7. The fiber processing machine as defined in claim 6, wherein said fourth means comprises

(a) a regulator connected to said pressure sensor for receiving signals from said pressure sensor;

(b) a nominal value setter connected to said regulator; and

(c) a setting member connected to said regulator for receiving signals from said regulator as a function of pressure sensor signals and nominal values applied to said regulator by said nominal value setter; said setting member being connected to said second means for moving said second means as a function of signals received from said setting member.

8. The fiber processing machine as defined in claim 1, further comprising a duct composed of first and second duct portions for guiding the air stream onto and away from said roll, respectively; further wherein said second means comprises a movable flow rate adjusting element supported in said duct.

9. The fiber processing machine as defined in claim 8, wherein said fiber removal opening has upstream and downstream ends as viewed in said direction of rotation; further wherein the adjusting element is arranged at said upstream end.

10. The fiber processing machine as defined in claim 1, further comprising

(a) an air outlet opening provided in said roll cover and adjoining said waste discharge opening downstream thereof; and

(b) an additional hood communicating with said air outlet opening for withdrawing air therethrough.

11. The fiber processing machine as defined in claim 10, further comprising means for varying a flow passage area of said air outlet opening.

12. The fiber processing machine as defined in claim 1, wherein said second means comprises a rotatably supported vane.

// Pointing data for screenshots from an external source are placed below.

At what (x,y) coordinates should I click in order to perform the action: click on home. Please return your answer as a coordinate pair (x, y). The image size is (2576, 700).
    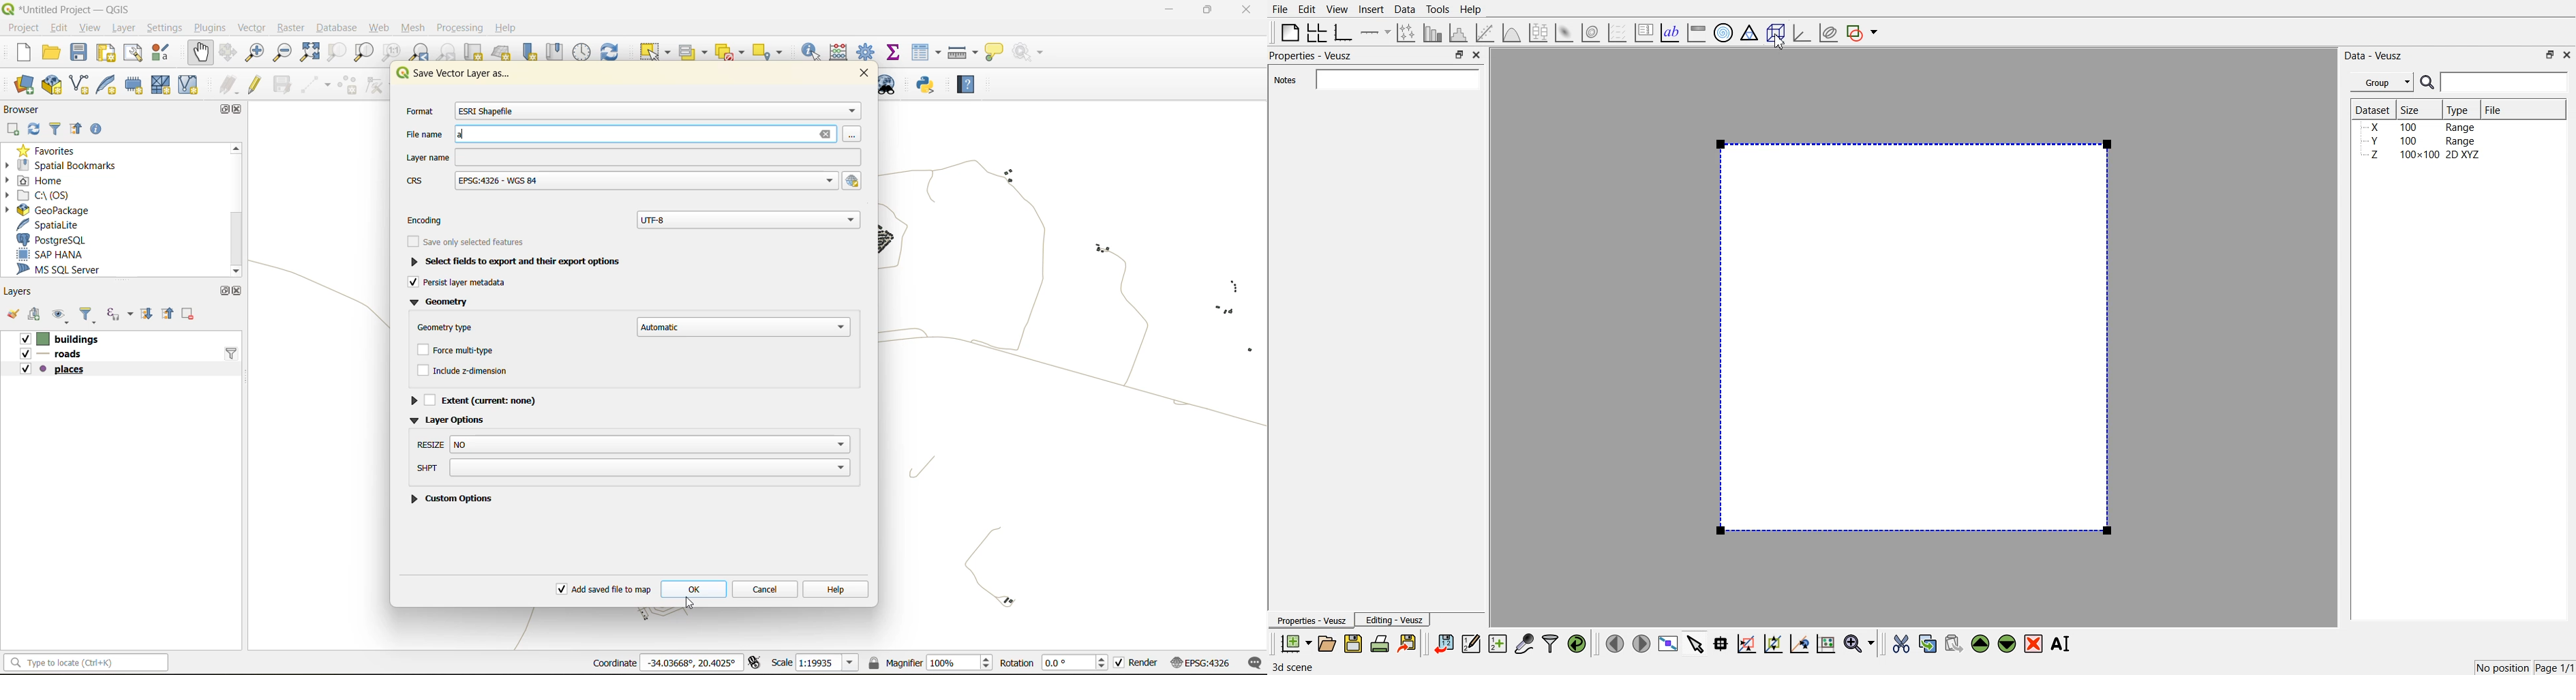
    Looking at the image, I should click on (49, 178).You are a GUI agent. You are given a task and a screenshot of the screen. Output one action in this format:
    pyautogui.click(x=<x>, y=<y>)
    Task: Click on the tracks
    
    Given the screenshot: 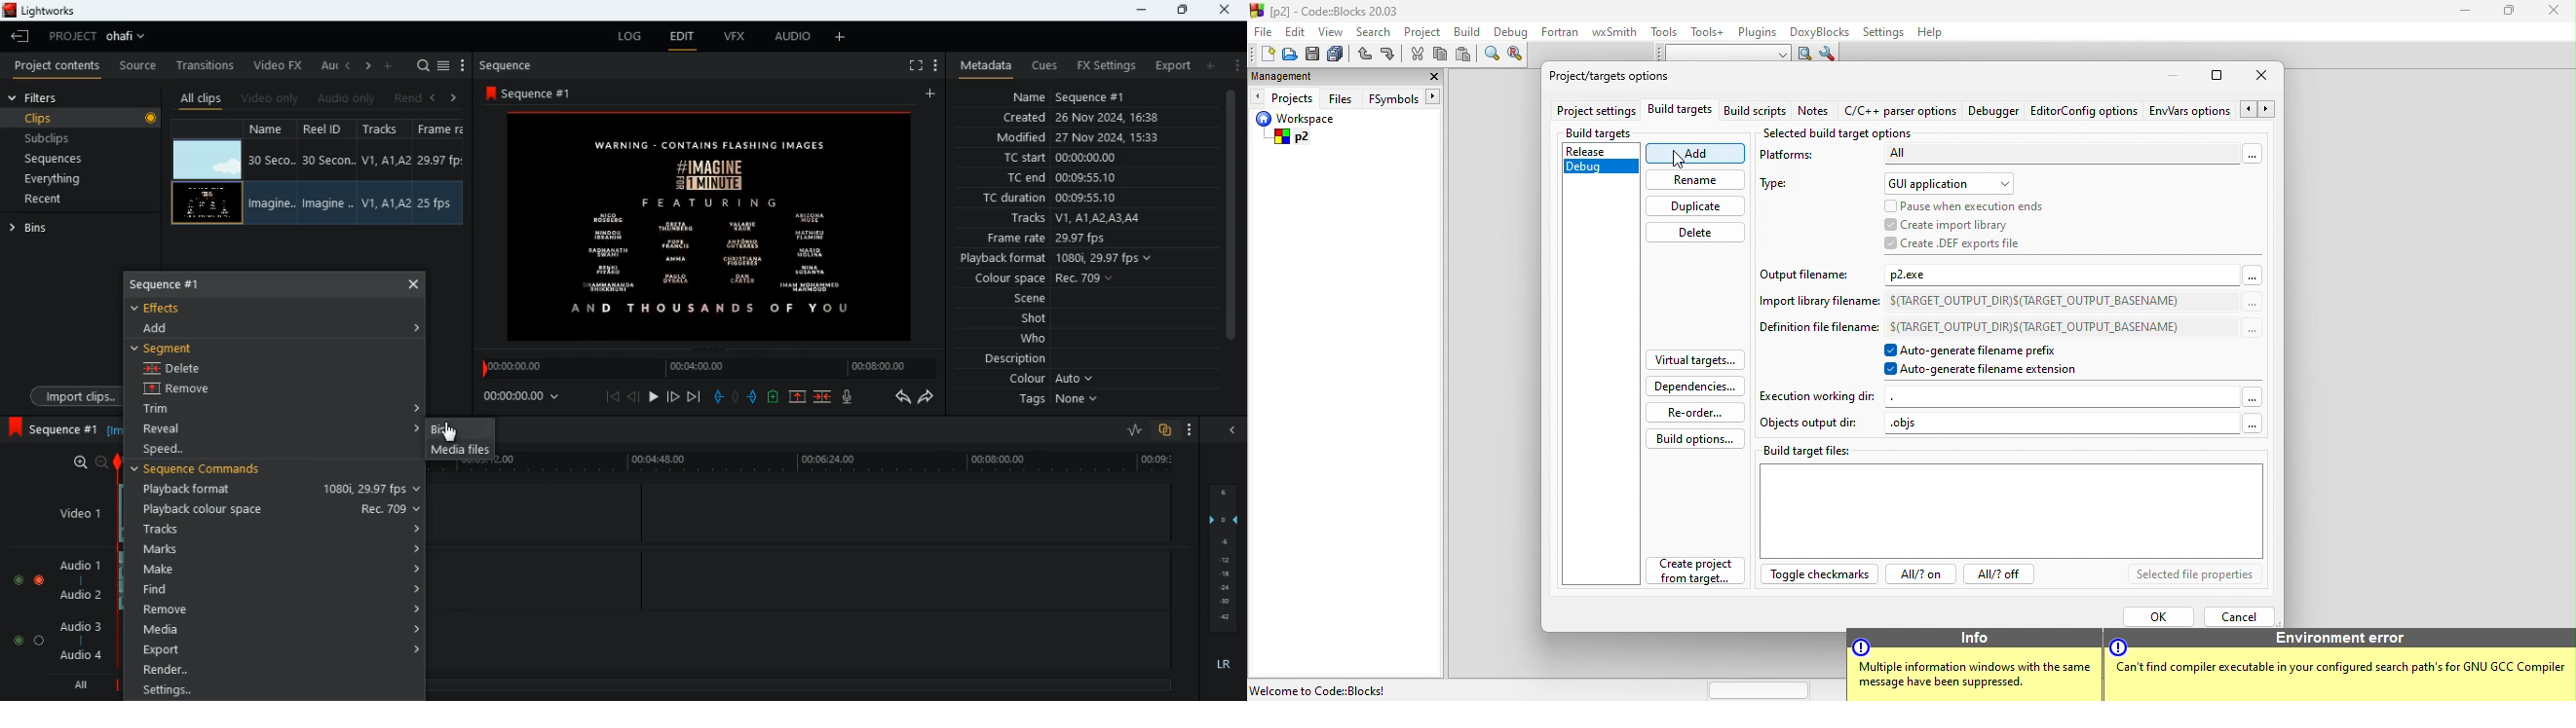 What is the action you would take?
    pyautogui.click(x=276, y=529)
    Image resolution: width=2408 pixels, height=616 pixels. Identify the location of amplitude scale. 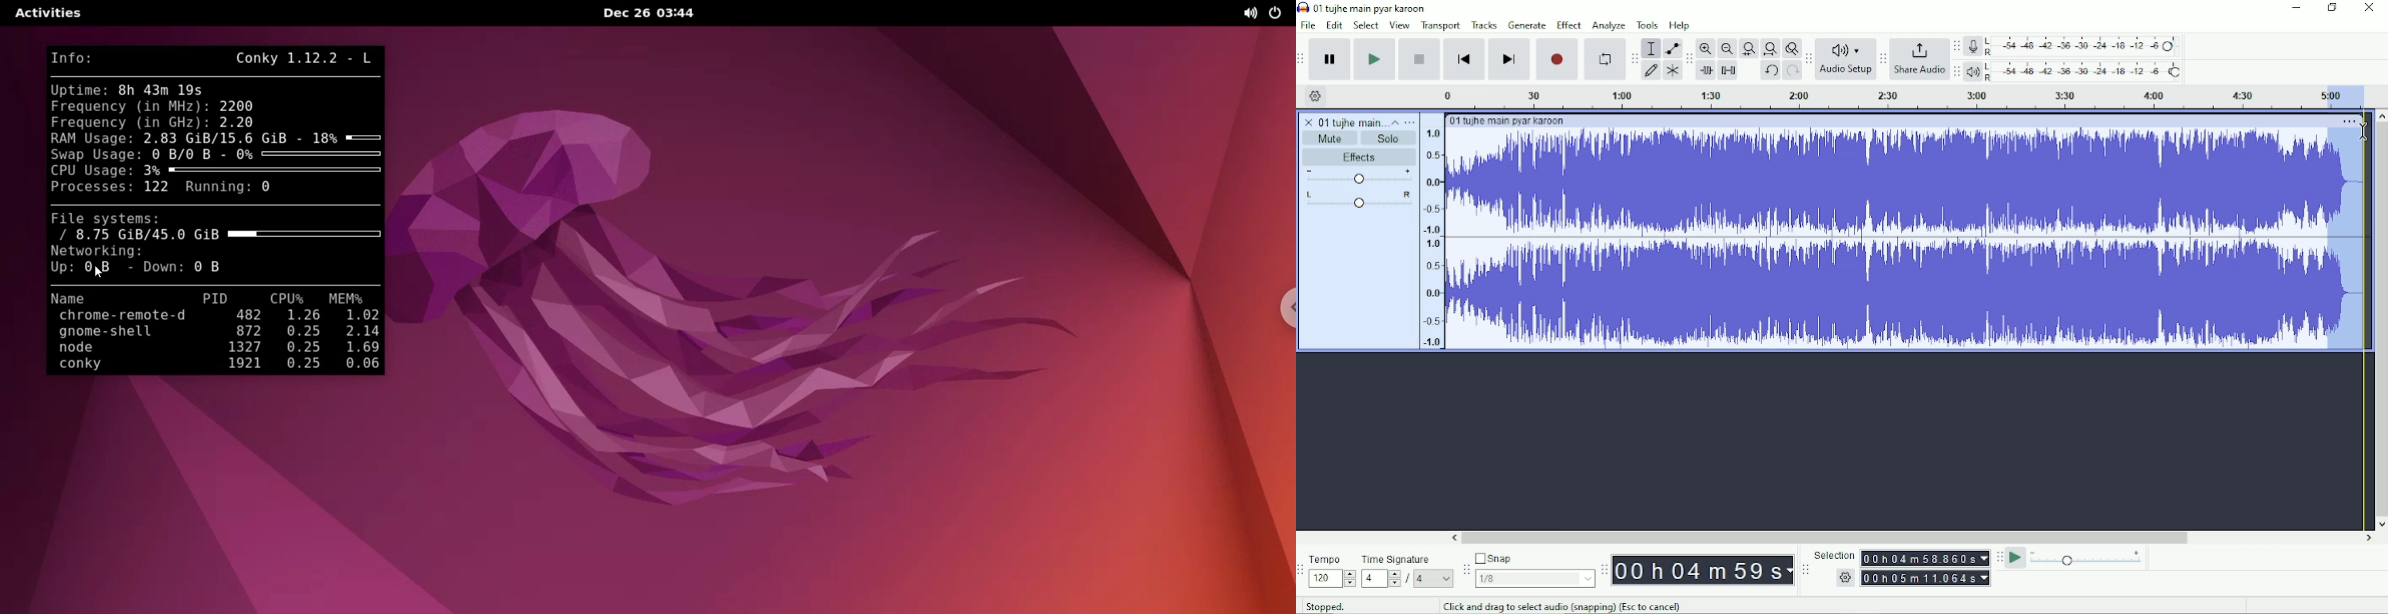
(1432, 239).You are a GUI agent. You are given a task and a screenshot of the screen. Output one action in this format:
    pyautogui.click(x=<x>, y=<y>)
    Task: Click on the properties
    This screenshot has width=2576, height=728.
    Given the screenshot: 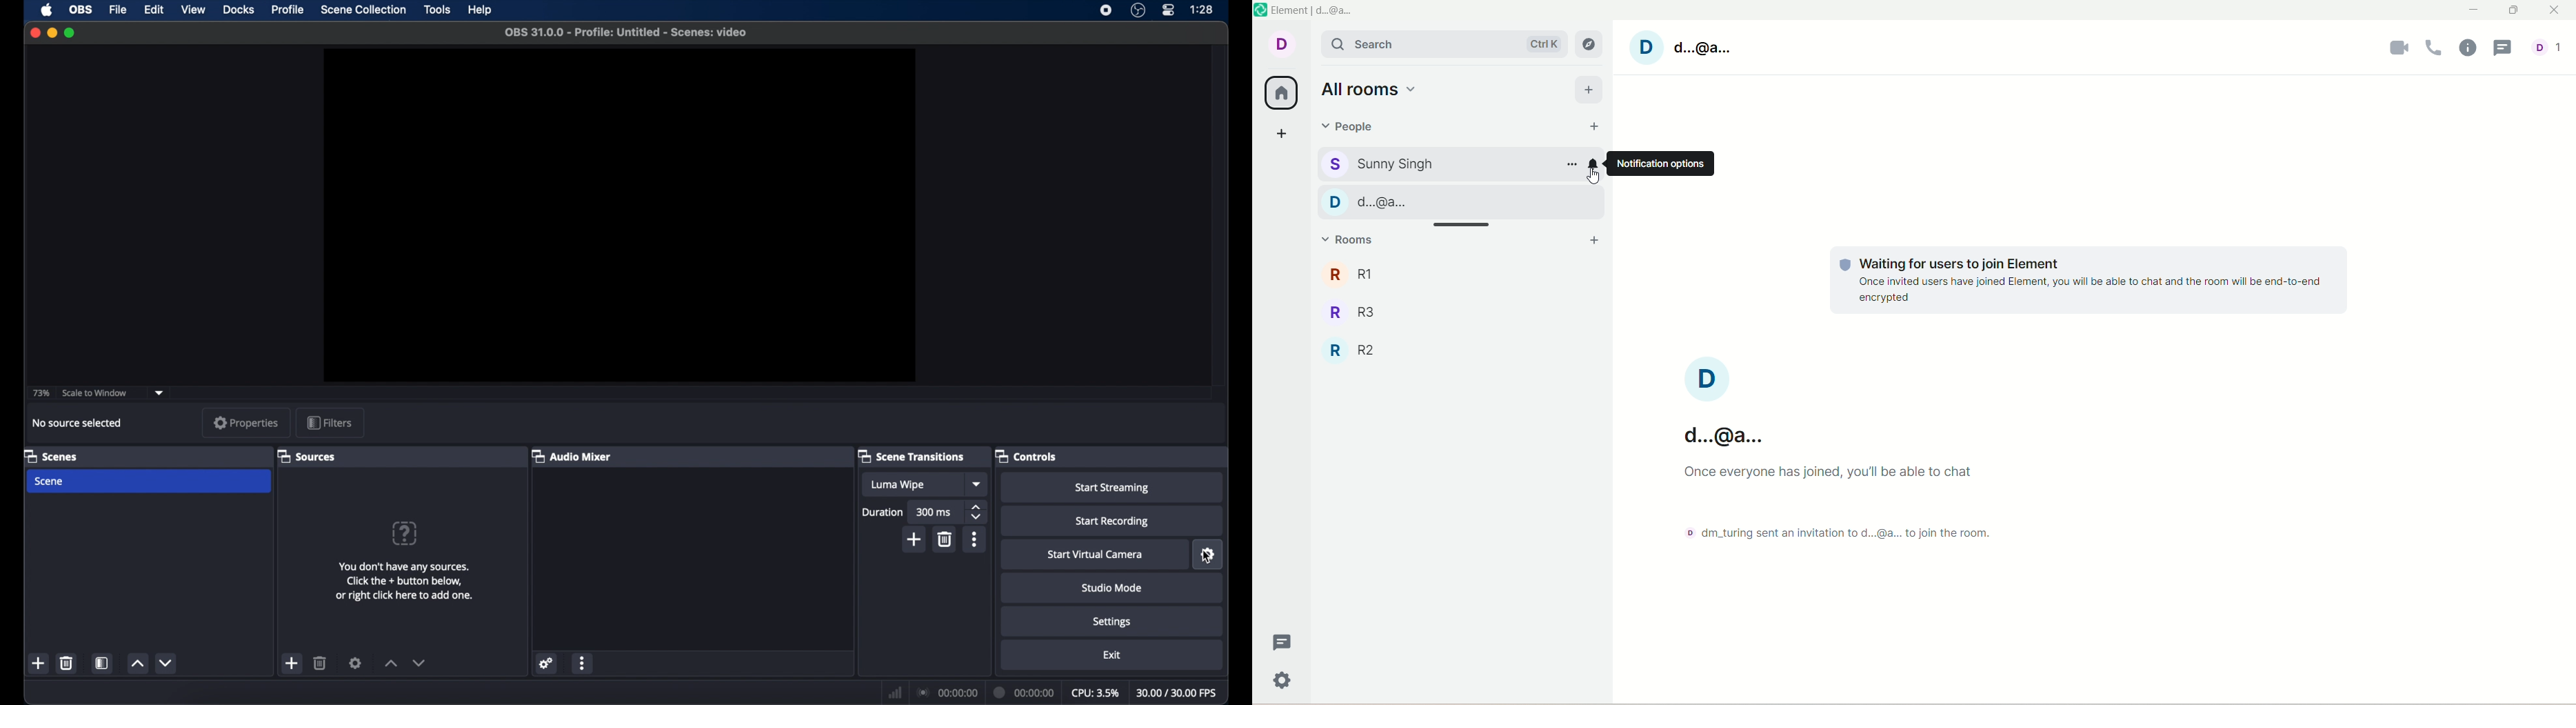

13. The fiber processing machine as defined in claim 12, wherein said vane is arranged for varying a gap defined between said roll and said vane.

14. The fiber processing machine as defined in claim 12, wherein said vane is rotatably supported in said roll cover.

15. In a fiber processing machine including

a clothed roll having a direction of rotation and entraining fiber material thereon;

a roll cover circumferentially partially surrounding said roll and defining an annular clearance therewith;

a transfer opening provided in said roll cover for admitting fiber material to said roll;

a fiber removal opening provided in said roll cover downstream of said transfer opening as viewed in said direction of rotation; and

first means for generating an air stream for doffing fiber material from said roll and for discharging doffed fiber material through said fiber removal opening;

the improvement comprising second means for varying a strength of said air stream at said fiber removal opening.